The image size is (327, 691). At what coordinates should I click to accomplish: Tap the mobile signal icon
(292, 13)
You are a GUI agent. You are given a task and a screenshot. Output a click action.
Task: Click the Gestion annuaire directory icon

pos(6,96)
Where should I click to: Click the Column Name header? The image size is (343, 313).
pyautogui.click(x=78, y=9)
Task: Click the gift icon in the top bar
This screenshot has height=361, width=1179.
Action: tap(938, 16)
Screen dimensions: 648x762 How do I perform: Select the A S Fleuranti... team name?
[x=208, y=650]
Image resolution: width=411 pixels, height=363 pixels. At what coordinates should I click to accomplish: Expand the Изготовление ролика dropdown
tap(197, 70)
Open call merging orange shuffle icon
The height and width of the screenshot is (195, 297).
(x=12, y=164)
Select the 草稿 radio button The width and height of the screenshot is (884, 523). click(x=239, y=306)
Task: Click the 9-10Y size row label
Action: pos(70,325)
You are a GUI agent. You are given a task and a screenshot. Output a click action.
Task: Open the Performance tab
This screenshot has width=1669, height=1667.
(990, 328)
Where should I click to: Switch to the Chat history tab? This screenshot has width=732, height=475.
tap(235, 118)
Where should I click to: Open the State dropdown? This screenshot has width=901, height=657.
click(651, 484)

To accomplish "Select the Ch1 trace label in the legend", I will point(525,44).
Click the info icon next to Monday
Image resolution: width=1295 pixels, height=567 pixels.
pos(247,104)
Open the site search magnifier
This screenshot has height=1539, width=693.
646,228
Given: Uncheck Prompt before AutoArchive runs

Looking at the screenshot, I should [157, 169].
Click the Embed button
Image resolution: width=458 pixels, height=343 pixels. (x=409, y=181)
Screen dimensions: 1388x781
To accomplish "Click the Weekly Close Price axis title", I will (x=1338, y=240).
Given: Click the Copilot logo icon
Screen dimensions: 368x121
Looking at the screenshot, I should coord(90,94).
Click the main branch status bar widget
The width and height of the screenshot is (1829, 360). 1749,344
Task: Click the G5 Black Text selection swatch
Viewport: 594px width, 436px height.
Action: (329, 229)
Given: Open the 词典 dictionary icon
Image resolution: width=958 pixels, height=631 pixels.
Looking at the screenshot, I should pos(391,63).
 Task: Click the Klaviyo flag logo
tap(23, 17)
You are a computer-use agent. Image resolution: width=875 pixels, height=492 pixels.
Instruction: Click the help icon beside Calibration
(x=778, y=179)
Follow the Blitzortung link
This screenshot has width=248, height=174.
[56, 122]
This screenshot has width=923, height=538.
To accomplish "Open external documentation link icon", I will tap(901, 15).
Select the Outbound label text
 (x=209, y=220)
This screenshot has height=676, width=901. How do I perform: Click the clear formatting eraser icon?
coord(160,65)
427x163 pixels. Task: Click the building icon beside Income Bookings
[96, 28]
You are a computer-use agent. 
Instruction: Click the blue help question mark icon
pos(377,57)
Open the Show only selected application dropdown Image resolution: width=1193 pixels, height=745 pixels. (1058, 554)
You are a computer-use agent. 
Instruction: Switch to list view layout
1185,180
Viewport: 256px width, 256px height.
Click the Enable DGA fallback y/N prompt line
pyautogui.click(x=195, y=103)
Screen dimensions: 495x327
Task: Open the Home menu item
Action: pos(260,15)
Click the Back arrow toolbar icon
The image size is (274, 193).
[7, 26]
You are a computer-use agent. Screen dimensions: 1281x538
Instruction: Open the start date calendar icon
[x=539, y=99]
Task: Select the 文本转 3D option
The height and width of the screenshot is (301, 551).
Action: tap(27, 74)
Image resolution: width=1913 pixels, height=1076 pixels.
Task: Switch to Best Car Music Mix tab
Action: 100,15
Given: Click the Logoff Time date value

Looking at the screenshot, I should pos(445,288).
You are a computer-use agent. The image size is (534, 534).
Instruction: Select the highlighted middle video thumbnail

**WHAT IS REQUIRED**
Copy out every line of the material above with no changes at all.

**SOLUTION**
The image size is (327, 691). At what coordinates should I click to accomplish: Tap the mobile signal icon
(292, 13)
You are a GUI agent. You are given a task and a screenshot. Output a click action.
Task: Click the Gestion annuaire directory icon

pos(6,96)
Where should I click to: Click the Column Name header? The image size is (343, 313).
pyautogui.click(x=78, y=9)
Task: Click the gift icon in the top bar
This screenshot has height=361, width=1179.
Action: tap(938, 16)
Screen dimensions: 648x762 How do I perform: Select the A S Fleuranti... team name?
[x=208, y=650]
Image resolution: width=411 pixels, height=363 pixels. At what coordinates should I click to accomplish: Expand the Изготовление ролика dropdown
tap(197, 70)
Open call merging orange shuffle icon
The height and width of the screenshot is (195, 297).
(x=12, y=164)
Select the 草稿 radio button The width and height of the screenshot is (884, 523). click(x=239, y=306)
Task: Click the 9-10Y size row label
Action: pos(70,325)
You are a GUI agent. You are given a task and a screenshot. Output a click action.
Task: Open the Performance tab
This screenshot has width=1669, height=1667.
(990, 328)
Where should I click to: Switch to the Chat history tab? This screenshot has width=732, height=475.
tap(235, 118)
Where should I click to: Open the State dropdown? This screenshot has width=901, height=657.
click(651, 484)

To accomplish "Select the Ch1 trace label in the legend", I will point(525,44).
Click the info icon next to Monday
Image resolution: width=1295 pixels, height=567 pixels.
pos(247,104)
Open the site search magnifier
This screenshot has height=1539, width=693.
646,228
Given: Uncheck Prompt before AutoArchive runs

Looking at the screenshot, I should [157, 169].
Click the Embed button
Image resolution: width=458 pixels, height=343 pixels. (x=409, y=181)
Screen dimensions: 1388x781
To accomplish "Click the Weekly Close Price axis title", I will (x=1338, y=240).
Given: Click the Copilot logo icon
Screen dimensions: 368x121
Looking at the screenshot, I should coord(90,94).
Click the main branch status bar widget
The width and height of the screenshot is (1829, 360). 1749,344
Task: Click the G5 Black Text selection swatch
Viewport: 594px width, 436px height.
Action: (329, 229)
Given: Open the 词典 dictionary icon
Image resolution: width=958 pixels, height=631 pixels.
Looking at the screenshot, I should pos(391,63).
 Task: Click the Klaviyo flag logo
tap(23, 17)
You are a computer-use agent. Image resolution: width=875 pixels, height=492 pixels.
Instruction: Click the help icon beside Calibration
(x=778, y=179)
Follow the Blitzortung link
This screenshot has width=248, height=174.
[56, 122]
This screenshot has width=923, height=538.
To accomplish "Open external documentation link icon", I will tap(901, 15).
Select the Outbound label text
 (x=209, y=220)
This screenshot has height=676, width=901. How do I perform: Click the clear formatting eraser icon?
coord(160,65)
427x163 pixels. Task: Click the building icon beside Income Bookings
[96, 28]
You are a computer-use agent. 
Instruction: Click the blue help question mark icon
pos(377,57)
Open the Show only selected application dropdown Image resolution: width=1193 pixels, height=745 pixels. (1058, 554)
You are a computer-use agent. 
Instruction: Switch to list view layout
1185,180
Viewport: 256px width, 256px height.
Click the Enable DGA fallback y/N prompt line
pyautogui.click(x=195, y=103)
Screen dimensions: 495x327
Task: Open the Home menu item
Action: pos(260,15)
Click the Back arrow toolbar icon
The image size is (274, 193).
[7, 26]
You are a computer-use agent. Screen dimensions: 1281x538
Instruction: Open the start date calendar icon
[x=539, y=99]
Task: Select the 文本转 3D option
The height and width of the screenshot is (301, 551).
Action: tap(27, 74)
Image resolution: width=1913 pixels, height=1076 pixels.
Task: Switch to Best Car Music Mix tab
Action: 100,15
Given: Click the Logoff Time date value

Looking at the screenshot, I should pos(445,288).
You are a computer-use agent. The image size is (534, 534).
Instruction: Select the highlighted middle video thumbnail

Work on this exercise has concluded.